WASHINGTON (CN) - Lawyers argued before the Supreme Court on Monday over whether a key provision of the Securities and Exchange Act should protect foreign fraud victims when the alleged scammer has a U.S. subsidiary. "This case has 'Australia' written all over it," Justice Ruth Bader Ginsburg said. The law's scope is pivotal, as courts increasingly face lawsuits over transnational fraud.
Three Australians who bought stock in National Australia Bank, the country's largest bank, filed a class action when the bank was forced to write down more than $1.75 billion on HomeSide Lending, a U.S. mortgage service provider the bank bought in 1998.
The bank had to sell the Florida-based subsidiary after HomeSide miscalculated how much revenue it would receive from mortgage-backed securities in 2001. Investors said the bank, HomeSide and four officers made false and misleading statements in SEC filings. When those statements were revealed in Australia, they allegedly caused the bank's stock price to plummet.
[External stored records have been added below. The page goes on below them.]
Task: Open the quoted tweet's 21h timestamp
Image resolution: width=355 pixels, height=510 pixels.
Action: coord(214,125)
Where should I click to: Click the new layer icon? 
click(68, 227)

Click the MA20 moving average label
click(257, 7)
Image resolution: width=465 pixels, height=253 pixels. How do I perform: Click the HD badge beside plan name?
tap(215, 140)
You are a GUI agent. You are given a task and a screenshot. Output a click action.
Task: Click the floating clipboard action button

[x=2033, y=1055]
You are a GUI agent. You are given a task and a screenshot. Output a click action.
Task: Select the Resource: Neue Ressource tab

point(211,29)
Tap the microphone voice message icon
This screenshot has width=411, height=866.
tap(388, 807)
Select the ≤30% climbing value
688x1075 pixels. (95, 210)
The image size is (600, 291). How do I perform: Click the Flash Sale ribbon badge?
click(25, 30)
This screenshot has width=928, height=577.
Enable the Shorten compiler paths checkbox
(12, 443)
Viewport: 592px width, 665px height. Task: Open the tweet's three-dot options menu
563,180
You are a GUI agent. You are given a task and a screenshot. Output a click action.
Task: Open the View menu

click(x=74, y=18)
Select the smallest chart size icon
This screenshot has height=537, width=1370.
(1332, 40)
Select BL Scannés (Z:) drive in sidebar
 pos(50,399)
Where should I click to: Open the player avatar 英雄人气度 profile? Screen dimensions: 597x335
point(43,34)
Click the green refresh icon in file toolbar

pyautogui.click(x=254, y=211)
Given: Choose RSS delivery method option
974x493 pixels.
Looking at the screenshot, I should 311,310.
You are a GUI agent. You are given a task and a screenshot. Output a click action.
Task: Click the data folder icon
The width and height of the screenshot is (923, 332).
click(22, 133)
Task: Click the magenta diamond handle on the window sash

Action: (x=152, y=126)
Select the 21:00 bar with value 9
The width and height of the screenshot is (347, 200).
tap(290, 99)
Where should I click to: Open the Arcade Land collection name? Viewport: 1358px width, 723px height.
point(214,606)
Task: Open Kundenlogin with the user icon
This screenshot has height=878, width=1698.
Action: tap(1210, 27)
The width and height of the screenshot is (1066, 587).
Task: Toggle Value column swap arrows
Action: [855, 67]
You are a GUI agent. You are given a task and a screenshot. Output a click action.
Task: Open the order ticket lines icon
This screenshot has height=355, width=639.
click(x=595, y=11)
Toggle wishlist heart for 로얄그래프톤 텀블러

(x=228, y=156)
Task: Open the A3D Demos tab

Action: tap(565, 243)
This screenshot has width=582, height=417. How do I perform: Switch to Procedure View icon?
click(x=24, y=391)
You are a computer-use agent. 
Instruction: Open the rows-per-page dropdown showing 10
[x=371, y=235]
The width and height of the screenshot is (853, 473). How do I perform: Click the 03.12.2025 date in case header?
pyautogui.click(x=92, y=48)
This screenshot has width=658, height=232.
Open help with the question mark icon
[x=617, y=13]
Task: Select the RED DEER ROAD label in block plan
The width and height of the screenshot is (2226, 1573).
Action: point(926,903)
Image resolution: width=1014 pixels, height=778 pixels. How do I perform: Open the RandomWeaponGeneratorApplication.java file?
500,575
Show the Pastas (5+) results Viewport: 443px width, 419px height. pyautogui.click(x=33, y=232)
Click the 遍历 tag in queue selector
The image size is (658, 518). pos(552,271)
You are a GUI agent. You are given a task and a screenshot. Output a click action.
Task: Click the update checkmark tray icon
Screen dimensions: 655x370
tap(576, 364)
The bank sought dismissal, claiming the alleged fraud is "fundamentally foreign in nature." (The sole U.S. plaintiff, Robert Morrison, had been dismissed from the lawsuit for failing to show injury. The remaining plaintiffs are all Australian.)
The district court said it lacked jurisdiction, and the 2nd Circuit in Manhattan agreed. The Supreme Court must now decide how much of the alleged fraud stemmed from the United States, and whether U.S. laws -- not Australian laws -- provide the proper remedy.
Justice Antonin Scalia echoed Ginsburg's jurisdictional concerns.
"You are talking about a misrepresentation, if there was one in this case, made in Australia to Australian purchasers," he told the investors' attorney, Thomas Dubbs. "It ought to be up to [Australian courts] to decide that issue, and here you are dragging the American courts into it."
Dubbs insisted that "the people who committed the fraud on a nuts-and-bolts level" were HomeSide officers in Florida, "so to that extent it is a Florida case."
But the bank's attorney, George T. Conway III, cited the longstanding principle that U.S. law doesn't apply outside the United States unless Congress explicitly says otherwise. Extending the law overseas would intrude on the "sovereign authority" of other nations, Conway argued.
Chief Justice John Roberts, echoing the U.S. solicitor general's argument in a friend-of-the-court brief, appeared concerned that not applying U.S. law would "risk allowing the United States to become a base for orchestrating securities fraud for export."
"It would allow things like masterminds in the United States, engineering international boiler room schemes in which they direct agents in foreign countries to make fraudulent representations that victimize investors," he said.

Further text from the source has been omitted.